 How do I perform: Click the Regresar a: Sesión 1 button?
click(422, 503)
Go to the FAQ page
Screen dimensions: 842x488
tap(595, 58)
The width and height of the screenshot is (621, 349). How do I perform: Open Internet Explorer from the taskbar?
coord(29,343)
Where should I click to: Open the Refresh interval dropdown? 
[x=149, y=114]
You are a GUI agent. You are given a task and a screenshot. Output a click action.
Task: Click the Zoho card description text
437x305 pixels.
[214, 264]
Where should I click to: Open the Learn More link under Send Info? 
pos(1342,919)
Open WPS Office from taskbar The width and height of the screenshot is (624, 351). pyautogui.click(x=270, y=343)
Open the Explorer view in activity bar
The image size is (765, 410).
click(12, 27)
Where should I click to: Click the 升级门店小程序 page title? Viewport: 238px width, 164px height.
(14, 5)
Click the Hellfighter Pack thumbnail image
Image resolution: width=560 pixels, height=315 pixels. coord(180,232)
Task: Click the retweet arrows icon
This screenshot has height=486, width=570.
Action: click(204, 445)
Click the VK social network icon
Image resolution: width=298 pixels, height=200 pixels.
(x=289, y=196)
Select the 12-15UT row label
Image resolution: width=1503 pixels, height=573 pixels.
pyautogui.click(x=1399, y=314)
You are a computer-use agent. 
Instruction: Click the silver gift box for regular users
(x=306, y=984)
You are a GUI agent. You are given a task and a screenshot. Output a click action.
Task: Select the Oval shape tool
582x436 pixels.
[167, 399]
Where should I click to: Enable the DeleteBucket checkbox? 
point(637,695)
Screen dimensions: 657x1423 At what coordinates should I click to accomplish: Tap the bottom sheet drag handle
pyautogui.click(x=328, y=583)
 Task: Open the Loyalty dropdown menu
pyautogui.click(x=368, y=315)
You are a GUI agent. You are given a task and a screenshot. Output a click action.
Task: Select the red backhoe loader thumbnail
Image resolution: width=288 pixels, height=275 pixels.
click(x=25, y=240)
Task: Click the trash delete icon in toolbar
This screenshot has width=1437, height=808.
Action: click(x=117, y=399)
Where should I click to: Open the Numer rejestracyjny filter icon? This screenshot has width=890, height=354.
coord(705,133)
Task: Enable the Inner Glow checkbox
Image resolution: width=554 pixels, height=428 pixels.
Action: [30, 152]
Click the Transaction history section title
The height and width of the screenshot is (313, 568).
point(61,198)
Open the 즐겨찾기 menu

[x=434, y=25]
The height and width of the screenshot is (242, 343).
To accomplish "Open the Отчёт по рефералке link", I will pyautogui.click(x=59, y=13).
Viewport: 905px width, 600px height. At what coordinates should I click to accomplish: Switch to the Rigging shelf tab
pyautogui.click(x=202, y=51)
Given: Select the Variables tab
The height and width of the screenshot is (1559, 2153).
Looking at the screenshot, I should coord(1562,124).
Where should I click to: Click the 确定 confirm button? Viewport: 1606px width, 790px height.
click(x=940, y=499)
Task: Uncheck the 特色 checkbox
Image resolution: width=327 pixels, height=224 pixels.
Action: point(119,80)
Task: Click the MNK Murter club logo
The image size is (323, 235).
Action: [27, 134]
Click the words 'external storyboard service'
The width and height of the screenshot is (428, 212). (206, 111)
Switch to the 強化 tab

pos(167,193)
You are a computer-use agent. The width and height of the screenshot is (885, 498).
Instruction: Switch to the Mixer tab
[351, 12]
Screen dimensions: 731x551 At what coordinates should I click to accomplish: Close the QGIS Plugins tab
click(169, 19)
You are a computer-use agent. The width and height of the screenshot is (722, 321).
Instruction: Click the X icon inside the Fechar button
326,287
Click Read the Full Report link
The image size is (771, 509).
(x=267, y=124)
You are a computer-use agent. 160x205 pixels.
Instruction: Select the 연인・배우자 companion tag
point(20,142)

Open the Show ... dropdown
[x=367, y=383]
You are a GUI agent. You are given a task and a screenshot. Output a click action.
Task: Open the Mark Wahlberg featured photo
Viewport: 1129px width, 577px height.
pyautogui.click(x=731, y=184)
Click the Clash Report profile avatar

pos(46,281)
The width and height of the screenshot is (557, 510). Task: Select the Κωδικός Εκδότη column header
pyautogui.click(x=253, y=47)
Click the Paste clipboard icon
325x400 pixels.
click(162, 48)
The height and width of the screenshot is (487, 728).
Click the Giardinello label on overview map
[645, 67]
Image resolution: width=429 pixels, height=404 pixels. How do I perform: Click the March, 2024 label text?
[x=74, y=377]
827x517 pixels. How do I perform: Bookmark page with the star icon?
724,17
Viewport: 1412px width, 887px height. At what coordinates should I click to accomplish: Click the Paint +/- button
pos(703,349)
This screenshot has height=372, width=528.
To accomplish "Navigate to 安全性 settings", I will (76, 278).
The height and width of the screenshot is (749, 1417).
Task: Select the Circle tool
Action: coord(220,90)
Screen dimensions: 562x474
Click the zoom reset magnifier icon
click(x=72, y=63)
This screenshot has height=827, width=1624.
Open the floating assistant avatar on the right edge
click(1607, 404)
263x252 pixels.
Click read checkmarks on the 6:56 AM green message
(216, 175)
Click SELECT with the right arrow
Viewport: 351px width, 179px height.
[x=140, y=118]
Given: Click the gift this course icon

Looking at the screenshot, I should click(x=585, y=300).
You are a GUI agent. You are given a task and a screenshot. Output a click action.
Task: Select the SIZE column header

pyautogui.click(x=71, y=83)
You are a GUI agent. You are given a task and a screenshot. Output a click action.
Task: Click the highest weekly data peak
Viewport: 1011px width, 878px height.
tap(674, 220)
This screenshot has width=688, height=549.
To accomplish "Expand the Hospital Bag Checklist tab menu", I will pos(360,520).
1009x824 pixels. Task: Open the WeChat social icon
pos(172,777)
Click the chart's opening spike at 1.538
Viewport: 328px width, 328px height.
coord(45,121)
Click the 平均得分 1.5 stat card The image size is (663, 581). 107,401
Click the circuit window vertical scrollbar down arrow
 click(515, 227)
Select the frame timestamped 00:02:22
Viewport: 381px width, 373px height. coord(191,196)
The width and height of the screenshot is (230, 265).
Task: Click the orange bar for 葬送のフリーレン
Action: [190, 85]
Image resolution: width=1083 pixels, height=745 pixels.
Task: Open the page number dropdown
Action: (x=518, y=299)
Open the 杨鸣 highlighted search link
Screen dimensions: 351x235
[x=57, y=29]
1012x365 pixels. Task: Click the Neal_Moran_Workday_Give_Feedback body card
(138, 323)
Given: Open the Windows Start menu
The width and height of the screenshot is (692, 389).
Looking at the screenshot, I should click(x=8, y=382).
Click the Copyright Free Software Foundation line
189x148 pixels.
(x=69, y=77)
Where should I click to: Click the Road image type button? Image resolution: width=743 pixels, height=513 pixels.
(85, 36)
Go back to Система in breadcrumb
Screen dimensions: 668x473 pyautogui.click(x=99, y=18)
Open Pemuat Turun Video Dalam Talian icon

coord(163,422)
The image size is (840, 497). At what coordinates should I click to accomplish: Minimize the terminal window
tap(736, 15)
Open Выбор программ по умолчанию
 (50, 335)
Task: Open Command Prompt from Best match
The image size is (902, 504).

EXERCISE => Output the rows between the line containing "Screen dimensions: 657x1423" and the line containing "(x=267, y=124)", inclusive, reproducing each line exactly.

EXERCISE RESPONSE =>
Screen dimensions: 657x1423 At what coordinates should I click to accomplish: Tap the bottom sheet drag handle
pyautogui.click(x=328, y=583)
 Task: Open the Loyalty dropdown menu
pyautogui.click(x=368, y=315)
You are a GUI agent. You are given a task and a screenshot. Output a click action.
Task: Select the red backhoe loader thumbnail
Image resolution: width=288 pixels, height=275 pixels.
click(x=25, y=240)
Task: Click the trash delete icon in toolbar
This screenshot has width=1437, height=808.
Action: click(x=117, y=399)
Where should I click to: Open the Numer rejestracyjny filter icon? This screenshot has width=890, height=354.
coord(705,133)
Task: Enable the Inner Glow checkbox
Image resolution: width=554 pixels, height=428 pixels.
Action: [30, 152]
Click the Transaction history section title
The height and width of the screenshot is (313, 568).
point(61,198)
Open the 즐겨찾기 menu

[x=434, y=25]
The height and width of the screenshot is (242, 343).
To accomplish "Open the Отчёт по рефералке link", I will pyautogui.click(x=59, y=13).
Viewport: 905px width, 600px height. At what coordinates should I click to accomplish: Switch to the Rigging shelf tab
pyautogui.click(x=202, y=51)
Given: Select the Variables tab
The height and width of the screenshot is (1559, 2153).
Looking at the screenshot, I should coord(1562,124).
Where should I click to: Click the 确定 confirm button? Viewport: 1606px width, 790px height.
click(x=940, y=499)
Task: Uncheck the 特色 checkbox
Image resolution: width=327 pixels, height=224 pixels.
Action: point(119,80)
Task: Click the MNK Murter club logo
The image size is (323, 235).
Action: [27, 134]
Click the words 'external storyboard service'
The width and height of the screenshot is (428, 212). (206, 111)
Switch to the 強化 tab

pos(167,193)
You are a computer-use agent. The width and height of the screenshot is (885, 498).
Instruction: Switch to the Mixer tab
[351, 12]
Screen dimensions: 731x551 At what coordinates should I click to accomplish: Close the QGIS Plugins tab
click(169, 19)
You are a computer-use agent. The width and height of the screenshot is (722, 321).
Instruction: Click the X icon inside the Fechar button
326,287
Click Read the Full Report link
The image size is (771, 509).
(x=267, y=124)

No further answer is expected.